§ WRITTEN PROBLEM 1
Decide whether each statement agrees with the notes on the consultant's role: (a) Dale has held a TAM position, (b) Dale thinks most customers reject a consultant who teaches, (c) Dale's teaching conversation with a customer was about NSX. Answer each with yes or no and quote the deciding words.
§ WRITTEN PROBLEM 2
Quote the notes on the consultant's role from "7:37 – The Consultant’s" up to and including "customer appreciated it.".

§ DOCUMENT EXTRACT
7:37 – The Consultant’s Role

  • Does a mentor have something to teach not so different from a classroom instructor? Nick thinks so, and Dale agrees.
    • John mentioned earlier that we cannot go to school and get a degree in consulting, for example. Dale has held a number of consulting roles during his career, including being a TAM (still a consulting type role).
    • “Consulting is what you make of it, and if you want to be that consultant that teaches as part of that consulting role, then I think most customers embrace that.” – Dale McKay
    • Dale gives an example of a teaching conversation he had with one of his customers about NSX and just how much the customer appreciated it.
    • Dale says we can forget that these teachable moments exist when we get into too much of a transactional nature. The time Dale spent with this customer was what that person needed at the time to fill gaps in understanding so they could work together to accomplish something. Dale shares this as an example of working within the guardrails a mentor provides.
  • It seems like a consultant is a gap filler who meets the person they are working with where they are, much like the instructor and the mentor would do.
    • Dale says that is a consistent theme throughout his career and something on which he prides himself.
    • “In every consulting case, people are paying money for you to help them with a problem. If you go in there and make it a very transactional thing…you’ve missed an opportunity for your company and for yourself to further both your company brand and your own brand. Stop for a minute, and don’t make it so transactional. Have a conversation…. Let them educate you for a little bit so that you in turn can take that knowledge and help them be better. At the end of the day, that’s what I think every consultant should have on their mind….leave the situation you came into better if it’s at all possible.” – Dale McKay
      • A consultant should take the time to learn about what the person they are helping wants to accomplish.
    • John thinks Dale is interpreting the role of a consultant as someone who can be a catalyst for change within the organization, which could be a small change or perhaps a large change. Maybe being a catalyst for change should be in the job description for a consultant?
    • Dale would lump being a Technical Account Manager into the consultant category.

[Records excerpted from a collection]
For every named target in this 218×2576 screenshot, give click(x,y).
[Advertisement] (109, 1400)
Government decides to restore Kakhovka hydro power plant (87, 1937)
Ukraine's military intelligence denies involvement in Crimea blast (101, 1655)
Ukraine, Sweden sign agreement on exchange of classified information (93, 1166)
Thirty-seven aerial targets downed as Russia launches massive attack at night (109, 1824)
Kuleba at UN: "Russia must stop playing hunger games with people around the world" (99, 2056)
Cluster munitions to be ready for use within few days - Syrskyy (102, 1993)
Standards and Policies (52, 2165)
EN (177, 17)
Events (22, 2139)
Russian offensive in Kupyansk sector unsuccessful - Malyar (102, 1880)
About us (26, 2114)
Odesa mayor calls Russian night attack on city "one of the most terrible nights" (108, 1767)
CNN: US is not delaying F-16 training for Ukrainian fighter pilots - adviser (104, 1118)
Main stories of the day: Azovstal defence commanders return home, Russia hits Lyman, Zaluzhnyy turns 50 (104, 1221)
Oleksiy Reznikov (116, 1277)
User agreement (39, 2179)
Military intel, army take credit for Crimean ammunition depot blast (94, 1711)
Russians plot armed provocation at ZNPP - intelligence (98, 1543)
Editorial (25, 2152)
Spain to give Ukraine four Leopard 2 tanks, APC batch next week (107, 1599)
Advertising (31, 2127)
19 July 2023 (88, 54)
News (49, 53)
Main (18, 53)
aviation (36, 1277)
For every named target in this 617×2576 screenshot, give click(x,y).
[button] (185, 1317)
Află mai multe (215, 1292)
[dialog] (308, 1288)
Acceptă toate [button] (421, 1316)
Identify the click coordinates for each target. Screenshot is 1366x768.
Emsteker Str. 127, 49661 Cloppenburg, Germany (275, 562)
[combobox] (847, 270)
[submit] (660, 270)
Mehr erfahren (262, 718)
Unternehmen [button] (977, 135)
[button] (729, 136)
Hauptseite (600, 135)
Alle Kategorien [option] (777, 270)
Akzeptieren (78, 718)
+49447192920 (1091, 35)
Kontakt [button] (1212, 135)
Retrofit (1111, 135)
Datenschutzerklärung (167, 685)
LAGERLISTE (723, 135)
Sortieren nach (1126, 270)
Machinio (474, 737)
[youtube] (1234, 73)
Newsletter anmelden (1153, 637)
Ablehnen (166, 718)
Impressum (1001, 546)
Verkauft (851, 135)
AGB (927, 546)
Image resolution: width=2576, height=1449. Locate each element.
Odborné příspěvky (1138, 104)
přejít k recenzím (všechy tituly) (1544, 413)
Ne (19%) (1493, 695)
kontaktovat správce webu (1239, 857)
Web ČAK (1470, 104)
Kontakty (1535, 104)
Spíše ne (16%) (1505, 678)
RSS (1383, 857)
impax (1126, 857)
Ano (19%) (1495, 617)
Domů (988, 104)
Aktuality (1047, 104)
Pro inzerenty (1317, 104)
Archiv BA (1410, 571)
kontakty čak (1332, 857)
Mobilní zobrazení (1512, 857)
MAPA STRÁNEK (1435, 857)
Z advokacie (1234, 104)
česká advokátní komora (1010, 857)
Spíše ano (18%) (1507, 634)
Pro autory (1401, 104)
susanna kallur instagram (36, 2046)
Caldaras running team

§ FINAL ANSWER 1
(a) Yes: "including being a TAM (still a consulting type role)"
(b) No: "then I think most customers embrace that"
(c) Yes: "a teaching conversation he had with one of his customers about NSX"

§ FINAL ANSWER 2
7:37 – The Consultant’s Role

  • Does a mentor have something to teach not so different from a classroom instructor? Nick thinks so, and Dale agrees.
    • John mentioned earlier that we cannot go to school and get a degree in consulting, for example. Dale has held a number of consulting roles during his career, including being a TAM (still a consulting type role).
    • “Consulting is what you make of it, and if you want to be that consultant that teaches as part of that consulting role, then I think most customers embrace that.” – Dale McKay
    • Dale gives an example of a teaching conversation he had with one of his customers about NSX and just how much the customer appreciated it.